Salau Nuruddin

Personal information
- Full name: Nurudeen Olawale Salau
- Date of birth: 4 April 1989 (age 36)
- Place of birth: Nigeria
- Position: Forward

Team information
- Current team: United Sikkim
- Number: 10

Senior career*
- Years: Team / Apps / (Gls)
- Manang Marshyangdi
- Tollygunge Agragami
- Green Valley
- 2012–2013: United Sikkim / 25 / (6)

= Salau Nuruddin =

Nigerian footballer (born 1989)

Nurudeen Olawale Salau (born 4 April 1989) is a Nigerian footballer who plays as a forward for United Sikkim in the I-League.

==Career==

===United Sikkim===
After playing for Manang Marshyangdi in Nepal Nuruddin joined Tollygunge Agragami of the I-League 2nd Division and soon also joined Green Valley F.C. also of the I-League 2nd Division.
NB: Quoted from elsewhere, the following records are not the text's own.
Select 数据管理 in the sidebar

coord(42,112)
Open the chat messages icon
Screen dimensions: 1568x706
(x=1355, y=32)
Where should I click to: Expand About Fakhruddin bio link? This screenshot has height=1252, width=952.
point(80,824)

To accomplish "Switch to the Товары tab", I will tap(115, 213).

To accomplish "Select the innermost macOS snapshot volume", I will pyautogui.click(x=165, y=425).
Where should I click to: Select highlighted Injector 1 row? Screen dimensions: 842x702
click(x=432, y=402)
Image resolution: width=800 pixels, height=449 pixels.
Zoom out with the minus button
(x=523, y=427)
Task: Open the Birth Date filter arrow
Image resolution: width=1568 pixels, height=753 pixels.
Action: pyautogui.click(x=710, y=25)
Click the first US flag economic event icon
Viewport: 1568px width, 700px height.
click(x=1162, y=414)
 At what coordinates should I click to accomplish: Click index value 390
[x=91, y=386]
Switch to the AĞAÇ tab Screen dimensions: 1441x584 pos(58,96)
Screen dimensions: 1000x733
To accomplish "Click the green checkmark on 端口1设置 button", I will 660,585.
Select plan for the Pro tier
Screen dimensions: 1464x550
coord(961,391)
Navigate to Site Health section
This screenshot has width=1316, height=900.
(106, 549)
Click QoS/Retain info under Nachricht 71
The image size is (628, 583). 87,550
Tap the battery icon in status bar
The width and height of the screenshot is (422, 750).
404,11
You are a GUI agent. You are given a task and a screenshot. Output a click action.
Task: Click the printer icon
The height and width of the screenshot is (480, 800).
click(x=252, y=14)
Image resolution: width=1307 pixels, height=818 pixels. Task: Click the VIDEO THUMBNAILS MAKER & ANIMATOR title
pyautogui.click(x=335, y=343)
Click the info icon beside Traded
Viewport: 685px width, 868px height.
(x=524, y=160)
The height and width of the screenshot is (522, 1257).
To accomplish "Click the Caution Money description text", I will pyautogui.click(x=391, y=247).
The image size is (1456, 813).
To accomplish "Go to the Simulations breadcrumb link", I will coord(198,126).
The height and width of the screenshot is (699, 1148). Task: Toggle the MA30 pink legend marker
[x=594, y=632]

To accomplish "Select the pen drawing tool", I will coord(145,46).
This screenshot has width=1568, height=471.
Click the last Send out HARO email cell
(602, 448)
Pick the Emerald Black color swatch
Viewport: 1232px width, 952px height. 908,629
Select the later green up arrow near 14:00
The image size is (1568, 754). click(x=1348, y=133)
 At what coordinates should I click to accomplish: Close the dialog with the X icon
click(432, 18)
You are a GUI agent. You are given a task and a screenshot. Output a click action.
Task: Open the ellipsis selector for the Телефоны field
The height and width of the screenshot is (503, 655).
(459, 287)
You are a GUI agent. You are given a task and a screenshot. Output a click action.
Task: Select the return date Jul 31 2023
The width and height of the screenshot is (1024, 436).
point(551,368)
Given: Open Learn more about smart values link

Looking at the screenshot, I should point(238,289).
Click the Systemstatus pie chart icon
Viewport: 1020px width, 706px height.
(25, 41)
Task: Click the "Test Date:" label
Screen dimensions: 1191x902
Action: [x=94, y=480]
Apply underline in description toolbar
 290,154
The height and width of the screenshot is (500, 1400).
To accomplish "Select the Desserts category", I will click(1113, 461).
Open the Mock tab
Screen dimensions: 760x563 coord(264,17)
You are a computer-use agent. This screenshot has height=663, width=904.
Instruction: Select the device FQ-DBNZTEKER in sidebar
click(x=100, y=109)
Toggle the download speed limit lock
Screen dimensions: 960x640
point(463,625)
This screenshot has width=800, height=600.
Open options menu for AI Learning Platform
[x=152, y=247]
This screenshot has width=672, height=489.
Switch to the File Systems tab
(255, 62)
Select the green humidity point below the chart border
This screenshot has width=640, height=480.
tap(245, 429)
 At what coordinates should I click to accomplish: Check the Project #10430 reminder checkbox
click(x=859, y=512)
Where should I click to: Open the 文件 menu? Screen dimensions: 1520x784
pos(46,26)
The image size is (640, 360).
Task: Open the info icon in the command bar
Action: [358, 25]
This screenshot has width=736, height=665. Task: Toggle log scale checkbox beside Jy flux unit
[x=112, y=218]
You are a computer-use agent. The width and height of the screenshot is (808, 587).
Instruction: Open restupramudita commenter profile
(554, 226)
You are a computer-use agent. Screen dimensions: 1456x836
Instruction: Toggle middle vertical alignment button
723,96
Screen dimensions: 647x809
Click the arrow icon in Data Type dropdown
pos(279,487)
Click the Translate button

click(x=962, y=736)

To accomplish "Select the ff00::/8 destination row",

After a stellar 2012 season for Green Valley, Nuruddin joined newly promoted United Sikkim F.C. of the I-League, Earlier during the season Salau scored a hat-trick against United Sikkim during the group phase of the I-League 2nd Division. Nuruddin then made his debut for United Sikkim on 24 September 2012 against Prayag United S.C. in the last match of United Sikkim's 2012 Indian Federation Cup run in which they lost the first two matches and in which Salau could not play in due to paper work he needed to fill out.